Billie Eilish, the 17-year-old pop star whose album just topped the Billboard Hot 200, is on a roll.
“When We All Fall Asleep, Where Do We Go?” may be her first LP, but it’s already breaking records. Thanks to new hits such as “Bad Guy” and “Xanny,” Eilish had 14 songs on the Hot 100, a record for the most simultaneous hits among women.
Eilish is beckoning in a new era of teen pop. Yet she dresses for the grunge era that ended before she was born. It’s appropriate Foo Fighters frontman and Nirvana drummer Dave Grohl compared Eilish’s connection with her audience to that of his former iconic band the year “Smells Like Teen Spirit” came out: “My daughters are obsessed with Billie Eilish. And what I’m seeing happening with my daughters is the same revolution that happened to me at their age. My daughters are listening to Billie Eilish and they’re becoming themselves through her music. She totally connects to them. So we went to go see her play at the Wiltern, and the connection that she has with her audience is the same thing that was happening with Nirvana in 1991.”
If “Smells Like Teen Spirit” was a cacophony of rebellion and inscrutability, Eilish’s “Bad Guy” is a contradictory feminist anthem for the 21st century.
“My soul? So cynical,” she sings in the No. 7 hit. “Bad Guy” is about a “tough guy” who likes “it really rough,” but who doesn’t realize he’s not actually in charge. “I’m the bad guy,” Eilish reveals. “I like it when you take control/ Even if you know that you don’t.” The music video takes Eilish’s power trip up a notch, with the singer pouring milk into a passed-out man’s mouth and sitting on another’s back while he does pushups.
Eilish’s other music videos and lyrics also dwell in the macabre and rebellious. She sings of suicide (“I wanna end me”), despair (“My Lucifer is lonely/ There’s nothing left to save now”), and feminism (“I’m not your baby/ If you think I’m pretty”). In press photos, Eilish keeps her lips pursed and her eyes droopy. No, she won’t give you a smile, unless she’s giving an interview.
Speaking on “The Ellen Show” this month, Eilish joked about Grohl being so old that her parents used to listen to him, and then she opened up about her diagnosis with Tourette’s syndrome.
“It’s not anything different, you know? I never said anything because I didn’t want that to define who I was,” she said. “I think I’ve also learned that a lot of my fans have it, which made me feel kind of more at home with saying it. And also I felt like there was a connection there.”
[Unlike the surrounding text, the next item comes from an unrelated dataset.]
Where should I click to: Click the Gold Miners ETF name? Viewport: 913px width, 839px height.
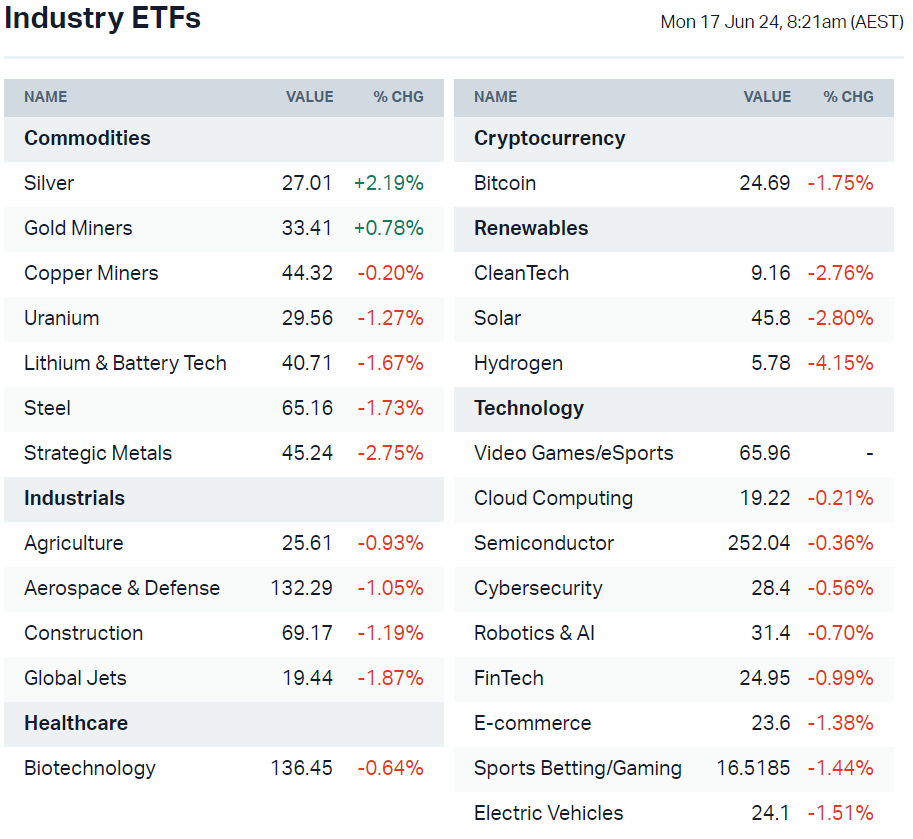click(78, 228)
In this way, Eilish has drawn support from her fans. But in another sense, her fame has overwhelmed her. “It’s hard to make friends when you can’t go out to lunch” without getting mobbed, she told the Los Angeles Times. “I can invite someone over, but that’s giving them my address. They’ll see my car with my license plate. They could take a picture of me in my room while I’m changing and blackmail me.”
Eilish’s disaffected, “my soul so cynical” image may grow with her fame, but it also may reflect her own generation. A majority of American teens are worried about the mental health of their peers, with anxiety and depression becoming less stigmatized and more of an avenue for bonding. When Eilish sings, “Honestly, I thought that I would be dead by now,” many of her fans feel heard, too.
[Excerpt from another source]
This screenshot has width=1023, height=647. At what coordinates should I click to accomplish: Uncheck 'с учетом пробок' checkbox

Eilish stands apart from other young artists such as Khalid, the 21-year-old singer she joined for the song “Lovely.” Khalid sings about youth with all the earnestness of a classic high school movie. In “Saturday Nights,” he croons to a lover with a dysfunctional family, “And all the things that I know/ That your parents don’t/ They don’t care like I do.”
In “Lovely,” the young artists’ collaboration, they sing of a subject dark enough for Eilish and teen-movie enough for Khalid: isolation. The song appeared in “13 Reasons Why,” a TV show about a high school student who commits suicide. In it, they sing, “Need a place to hide, but I can’t find one near/ Wanna feel alive, outside I can fight my fear.” Then Eilish embraces the solitude, asking, “Isn’t it lovely, all alone?”
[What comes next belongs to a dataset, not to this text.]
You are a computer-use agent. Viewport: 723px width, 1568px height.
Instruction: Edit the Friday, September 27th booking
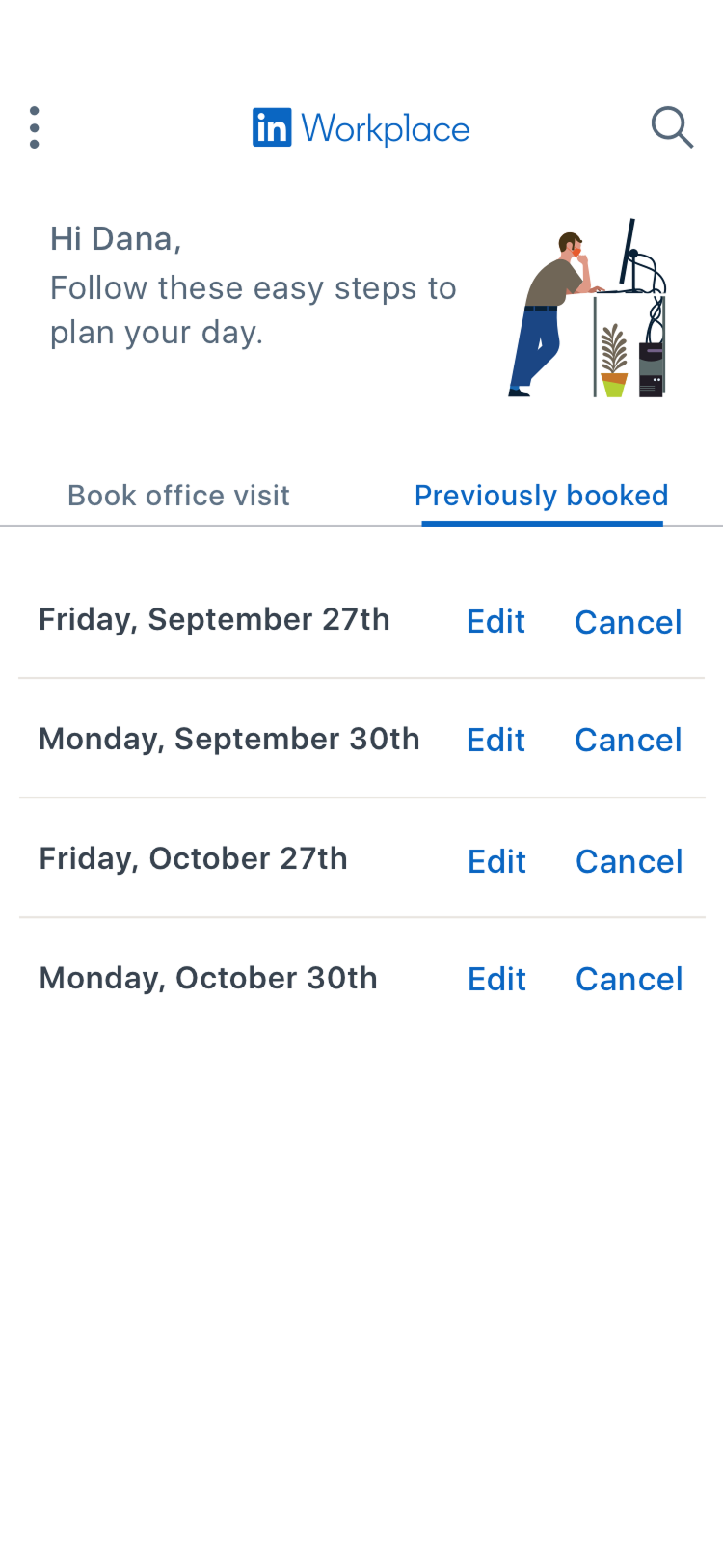tap(495, 622)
She’s a new type of teen, one that more aptly describes the generation born after 9/11.
She’s cynical, sad, but most of all self-aware. In “When the Party’s Over,” Eilish asks a question that could distinguish her runaway success from its unintended consequences. She could even pose it to some of her more vulnerable fans: “Don’t you know I’m no good for you?” Eilish embodies many of the pains of modern youth, so as she holds up a mirror to Generation Z, the reflection may not always be pretty.
Madeline Fry is a commentary writer for the Washington Examiner.